But hee (according to his great and singular courtesie,) looked pleasantly vpon them, comforting them by signes and gestures, refusing those dueties and reuerences of theirs, and taking them vp in all louing sort from the ground.

And it is strange to consider howe much fauour afterwards in that place, this humanitie of his did purchase to himselfe. For they being dismissed spread by and by a report abroad of the arriuall of a strange nation, of a singular gentlenesse and courtesie: whereupon the common people came together offering to these newe-come ghests victuals freely, and not refusing to traffique with them, except they had bene bound by a certaine religious vse and custome, not to buy any forreine commodities, without the knowledge and consent of the king.
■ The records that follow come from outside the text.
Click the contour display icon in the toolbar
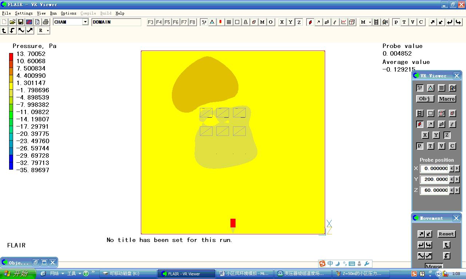This screenshot has height=279, width=466. [x=310, y=22]
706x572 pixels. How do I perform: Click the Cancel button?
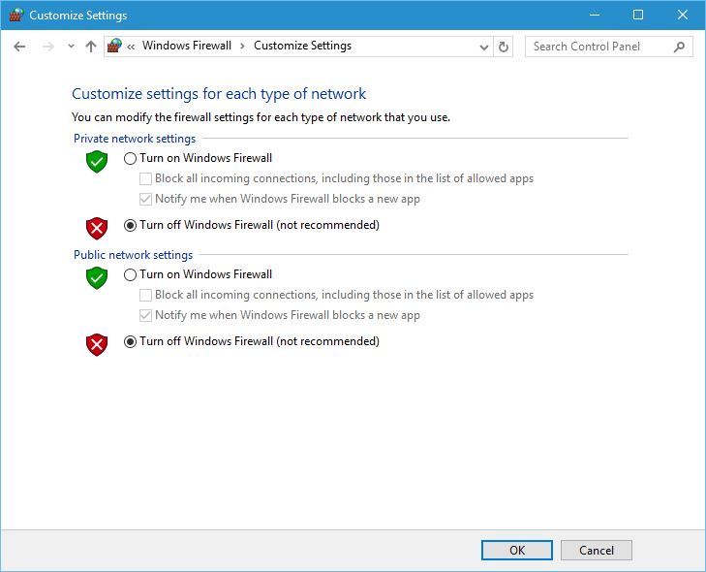597,551
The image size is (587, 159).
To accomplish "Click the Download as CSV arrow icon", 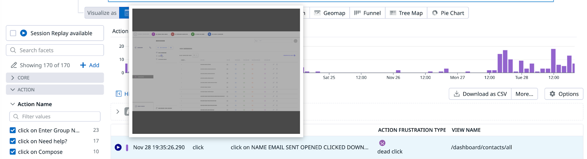I will point(457,94).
By this time our men had learned that this Countrey was called Russia, or Moscouie, and that Iuan Vasiliwich (which was at that time their Kings name) ruled and gouerned farre and wide in those places. And the barbarous Russes asked likewise of our men whence they were, and what they came for: whereunto answere was made, that they were Englishmen sent into those coastes, from the most excellent King Edward the sixt, hauing from him in commandement certaine things to deliuer to their King, and seeking nothing els but his amitie and friendship, and traffique with his people, whereby they doubted not, but that great commoditie and profit would grow to the subiects of both kingdomes.